Offshoring Q&A
Offshoring, despite the political controversy surrounding it, shows no sign of waning. In fact, just the opposite appears true. A new report by PricewaterhouseCoopers says the U.S. financial services sector, in particular, is set to double offshoring by 2008.*
According to John Berry, author of Offshoring Opportunities: Strategies and Tactics for Global Competitiveness, due out this month, PwC's report is on target.
“Basic accounting and lower-level bookkeeping processes are ripe for offshoring to leverage drastic wage differentials between CPAs in the United States and those in India or elsewhere,” said Berry.
SmartPros asked Berry to explain more about offshoring and what it's all about.
Q: What is offshoring? How is it different from outsourcing?
Offshoring happens when a company relocates internal business processes to a foreign country. The company either manages these processes internally in the new country or contracts with an offshoring service provider. Outsourcing is the domestic version of turning over daily management of business processes to a third party. A U.S. company hires a U.S. service provider or a Canadian company hires a Canadian service provider.
Q: What are some offshoring trends in this first decade of the 21st century? What are the common services/processes that companies are offshoring today?
21st century trends include maturity of business process offshoring management — that is as more companies do it, more sophistication will seep into management of these relationships. This will only improve the amount of value organization's will capture through these arrangements.
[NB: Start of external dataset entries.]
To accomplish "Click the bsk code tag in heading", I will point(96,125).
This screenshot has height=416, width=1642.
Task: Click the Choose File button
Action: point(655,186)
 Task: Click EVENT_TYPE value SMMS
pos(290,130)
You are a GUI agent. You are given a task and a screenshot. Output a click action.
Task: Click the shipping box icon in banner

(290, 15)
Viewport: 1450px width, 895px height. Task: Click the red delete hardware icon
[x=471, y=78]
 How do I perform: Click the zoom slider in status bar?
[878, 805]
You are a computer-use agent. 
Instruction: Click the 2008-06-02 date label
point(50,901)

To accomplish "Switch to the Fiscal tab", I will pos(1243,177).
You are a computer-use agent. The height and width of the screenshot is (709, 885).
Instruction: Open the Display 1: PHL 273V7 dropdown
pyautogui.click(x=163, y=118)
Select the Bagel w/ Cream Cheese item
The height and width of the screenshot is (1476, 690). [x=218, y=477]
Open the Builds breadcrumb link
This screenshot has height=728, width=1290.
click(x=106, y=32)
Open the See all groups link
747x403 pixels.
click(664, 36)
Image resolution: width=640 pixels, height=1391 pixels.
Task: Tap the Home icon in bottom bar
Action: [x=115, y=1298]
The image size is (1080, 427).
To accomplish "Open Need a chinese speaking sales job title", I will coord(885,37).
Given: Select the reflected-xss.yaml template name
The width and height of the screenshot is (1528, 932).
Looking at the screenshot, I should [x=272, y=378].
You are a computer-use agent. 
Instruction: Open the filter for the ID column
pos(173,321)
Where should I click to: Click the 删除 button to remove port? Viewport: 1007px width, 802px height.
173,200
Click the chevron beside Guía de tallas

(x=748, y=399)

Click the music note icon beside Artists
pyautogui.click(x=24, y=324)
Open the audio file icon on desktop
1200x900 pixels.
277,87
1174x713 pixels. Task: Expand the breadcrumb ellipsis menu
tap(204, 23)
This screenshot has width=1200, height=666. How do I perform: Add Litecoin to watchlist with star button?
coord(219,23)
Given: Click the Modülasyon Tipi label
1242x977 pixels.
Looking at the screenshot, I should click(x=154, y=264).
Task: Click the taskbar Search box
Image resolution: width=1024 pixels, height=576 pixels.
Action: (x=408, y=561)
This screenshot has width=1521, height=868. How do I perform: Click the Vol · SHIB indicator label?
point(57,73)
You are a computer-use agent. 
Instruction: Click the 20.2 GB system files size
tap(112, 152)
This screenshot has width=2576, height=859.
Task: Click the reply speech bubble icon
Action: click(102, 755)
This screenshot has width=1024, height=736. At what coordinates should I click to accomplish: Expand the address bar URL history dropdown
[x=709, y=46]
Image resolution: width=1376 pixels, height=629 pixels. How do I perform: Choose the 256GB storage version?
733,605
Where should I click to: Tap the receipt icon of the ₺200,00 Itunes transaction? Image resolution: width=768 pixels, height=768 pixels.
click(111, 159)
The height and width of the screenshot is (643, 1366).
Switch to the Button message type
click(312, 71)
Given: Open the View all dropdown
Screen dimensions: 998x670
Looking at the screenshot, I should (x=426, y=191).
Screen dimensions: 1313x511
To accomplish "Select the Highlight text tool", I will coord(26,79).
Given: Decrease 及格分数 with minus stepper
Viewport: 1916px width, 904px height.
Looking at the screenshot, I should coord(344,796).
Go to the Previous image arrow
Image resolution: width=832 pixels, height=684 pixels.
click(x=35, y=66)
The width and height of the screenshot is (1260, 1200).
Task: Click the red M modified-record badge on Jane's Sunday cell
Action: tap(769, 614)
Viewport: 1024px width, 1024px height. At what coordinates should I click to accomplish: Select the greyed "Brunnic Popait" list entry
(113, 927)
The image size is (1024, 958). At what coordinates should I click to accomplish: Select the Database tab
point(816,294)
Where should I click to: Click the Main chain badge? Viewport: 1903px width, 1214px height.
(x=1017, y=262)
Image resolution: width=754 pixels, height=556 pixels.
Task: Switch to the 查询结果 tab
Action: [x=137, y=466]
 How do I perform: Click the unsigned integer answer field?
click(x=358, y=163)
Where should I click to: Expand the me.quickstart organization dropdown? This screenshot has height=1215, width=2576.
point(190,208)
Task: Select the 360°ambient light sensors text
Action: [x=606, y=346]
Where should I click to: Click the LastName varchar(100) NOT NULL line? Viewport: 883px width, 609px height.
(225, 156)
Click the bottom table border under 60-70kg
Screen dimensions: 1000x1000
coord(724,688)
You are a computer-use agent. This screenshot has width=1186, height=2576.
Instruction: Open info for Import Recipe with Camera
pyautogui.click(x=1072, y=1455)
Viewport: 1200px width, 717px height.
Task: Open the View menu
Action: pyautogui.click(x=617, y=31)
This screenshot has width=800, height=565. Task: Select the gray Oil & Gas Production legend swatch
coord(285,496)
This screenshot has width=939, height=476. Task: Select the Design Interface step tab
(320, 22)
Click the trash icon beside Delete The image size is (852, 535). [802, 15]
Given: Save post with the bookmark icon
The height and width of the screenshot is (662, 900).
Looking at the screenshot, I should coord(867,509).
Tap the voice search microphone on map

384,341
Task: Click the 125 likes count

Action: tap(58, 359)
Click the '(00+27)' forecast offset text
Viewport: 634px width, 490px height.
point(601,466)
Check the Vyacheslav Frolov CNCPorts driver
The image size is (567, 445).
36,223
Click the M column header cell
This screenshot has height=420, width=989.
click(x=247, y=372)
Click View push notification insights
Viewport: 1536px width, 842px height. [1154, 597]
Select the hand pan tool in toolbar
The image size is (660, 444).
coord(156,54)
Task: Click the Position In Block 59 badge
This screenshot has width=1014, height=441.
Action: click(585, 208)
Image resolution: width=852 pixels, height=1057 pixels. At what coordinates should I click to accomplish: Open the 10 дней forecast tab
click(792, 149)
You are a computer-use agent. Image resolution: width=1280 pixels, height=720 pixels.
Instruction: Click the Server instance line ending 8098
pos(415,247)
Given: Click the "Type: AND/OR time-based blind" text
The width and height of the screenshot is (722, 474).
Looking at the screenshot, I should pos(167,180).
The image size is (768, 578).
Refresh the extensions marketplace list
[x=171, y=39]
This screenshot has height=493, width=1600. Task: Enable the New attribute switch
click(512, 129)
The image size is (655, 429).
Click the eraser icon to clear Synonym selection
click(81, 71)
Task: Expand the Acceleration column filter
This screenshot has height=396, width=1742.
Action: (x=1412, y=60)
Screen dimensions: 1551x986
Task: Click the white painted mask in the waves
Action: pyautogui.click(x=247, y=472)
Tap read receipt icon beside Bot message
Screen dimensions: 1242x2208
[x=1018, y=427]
IT has been the most prevalent because of the rich history of outsourcing this kind of work. Call centers is also very popular.
Q: What business is an ideal candidate for offshoring?
It is less about what kind of business or industry vertical and more about whether the organization in whatever industry can either reduce costs dramatically or create value by virtue of offshoring. Some conditions suggest, however, that some organizations are more suitable than others for offshoring:
Experience. Companies experienced with domestic outsourcing have already built up a reservoir of tribal knowledge that will help them manage this type of relationship. Even though there are differences between offshoring and outsourcing, the essence is the same — relinquishing direct oversight of business processes to an outsider.
Culture. Organizations used to partnering, alliances — the relinquishing of control — will find the offshoring process far less painful than the buttondown, hidebound, control freak companies.
Resource constrained. Startups and fast growing smaller companies sometimes haven't fully developed internal capabilities to handle all the operational business processes that are candidates for offshoring — HR, finance, IT etc. Companies such as these would do well to consider offshoring these important but non-essential functions, concentrating on innovation and building a market.
Q: How does a company overlook/overcome the bad press that offshoring does nothing but lay off Americans?
If by virtue of offshoring a company can show that the cost savings go into more strategic internal activities–R&D, marketing–that create opportunities, this is the biggest weapon to silence critics.
Q: Where do you see it 10 years from now?
If I could accurately predict the future I'd run for Mayor of the Universe. I do think, however, that for offshoring to continue on its current path it must overcome:
Growing political resistance. The quickest way to end offshoring is to pass a law making it illegal — and don't think Congress won't consider it if the perception is that job losses are too high because of it.
International political instability. One of the most important attributes needed for markets to flourish is a stable political environment rooted in the rule of law. We have and always will live in a turbulent world. There is no guarantee that political conditions in other parts of the world will remain condusive to offshoring investment.
Economic maturity of popular offshoring locations. Offshoring targets — Czech Republic, India, the Philippines — are all popular offshoring locations because they offer drastic differences in wages and other costs. But as any nation matures economically that arbitrage between costs in these locations and the U.S. will tighten. At some point, the differences could narrow to the point where no arbitrage exists anymore. When will this happen who knows? The question is, what countries will emerge as offshoring candidates when the usual suspects are no longer attractive?
Q: Any thoughts you'd like to add?
Offshoring is much more complex than some organizations imagine, especially to those who have little experience in domestic outsourcing. The biggest favor a company can do itself if it pursues offshoring as a legitimate response to either cost structure or strategic imperatives (some offshoring is strategic and not just about cutting costs) is to develop a repeatable, consistent decision framework that injects discipline into the process of executing a business process offshoring initiative. It doesn't have to be set in stone — it can be flexible so it can be modified over time as the organization gains wisdon — but needs to provide structure enough that offshoring decisions don't end up being ad hoc or willy nilly. When decisions are approached this way, the results aren't good.
Conclusion
Returning to the topic of offshoring accounting processes, Berry concluded: “Accounting processes are the perfect kind of low value-added activity a company must conduct but doesn't reap any rewards for.”
* Offshoring in the financial services industry: Risks and rewards is a 28-page report available now in PDF from PricewaterhouseCoopers.